Economists have not had a good war. In the battle over how to understand and respond to the recent financial crisis and recession, few have emerged covered in glory and medals. Indeed, some economists and economic ideas have been tarred as the proximate causes of the waves of financial destruction that swept the Western world and elsewhere.
As is often the case, some of the sharpest shots have been unfriendly fire from within the profession: The most prolific--and prominent--sniper is surely Paul Krugman, an eminent Princeton University economist who for years has been shooting from his perch as a regular columnist in the New York Times and an occasional contributor to the paper's weekend magazine,
Professor Krugman is brilliant, and there are few students or instructors of economics who have not read carefully his work on trade theory, to pick one area in which his influence has been significant. Even his polemics are well done. His much-circulated essay on the state of macroeconomics (1) is a useful overview of the divides within the economics business--even if it did suffer from his tendency to employ straw-man caricatures of financial economists, his choice betes noires, who are all described as idiots savants whose naive trust in economic models to assign prices to financial assets was obviously silly.
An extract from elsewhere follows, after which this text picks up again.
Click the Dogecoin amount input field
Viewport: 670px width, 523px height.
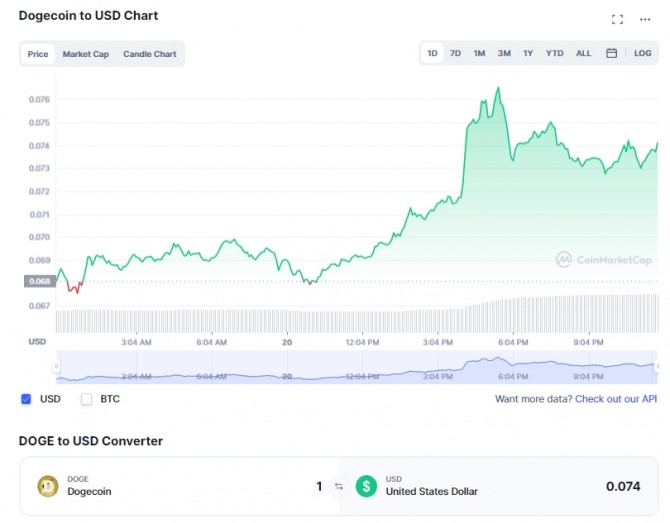(250, 487)
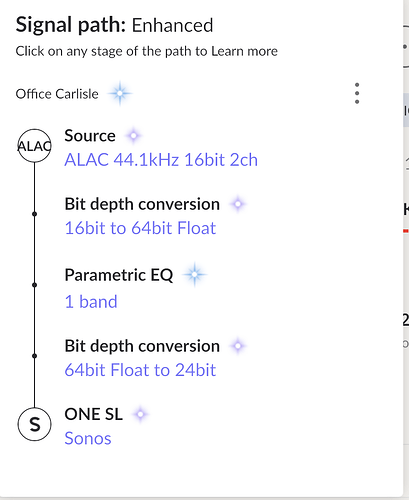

But since taking on the role of public intellectual in the past decade, Krugman has allowed his passionate distaste for everything connected to George W. Bush to distort his writing and perhaps to undermine his credibility.
One example, a recent New York Times column, (2) begins by attacking Republicans for expressing doubt about the value of a public health insurance option, in other words a government-run health insurance component similar to what prevails in Canada. The Republicans are, I submit, undertaking a legitimate debate over health care funding and insurance (a debate mostly absent in Canada, I feel compelled to point out). Krugman quickly shifts to an attack on growing income inequality in the United States since 1980:
Moreover, most of whatever gains ordinary Americans achieved came during the Clinton years. President George W. Bush, who had the distinction of being the first Reaganite president to also have a fully Republican Congress, also had the distinction of presiding over the first administration since Herbert Hoover in which the typical family failed to see any significant income gains. And then there's the small...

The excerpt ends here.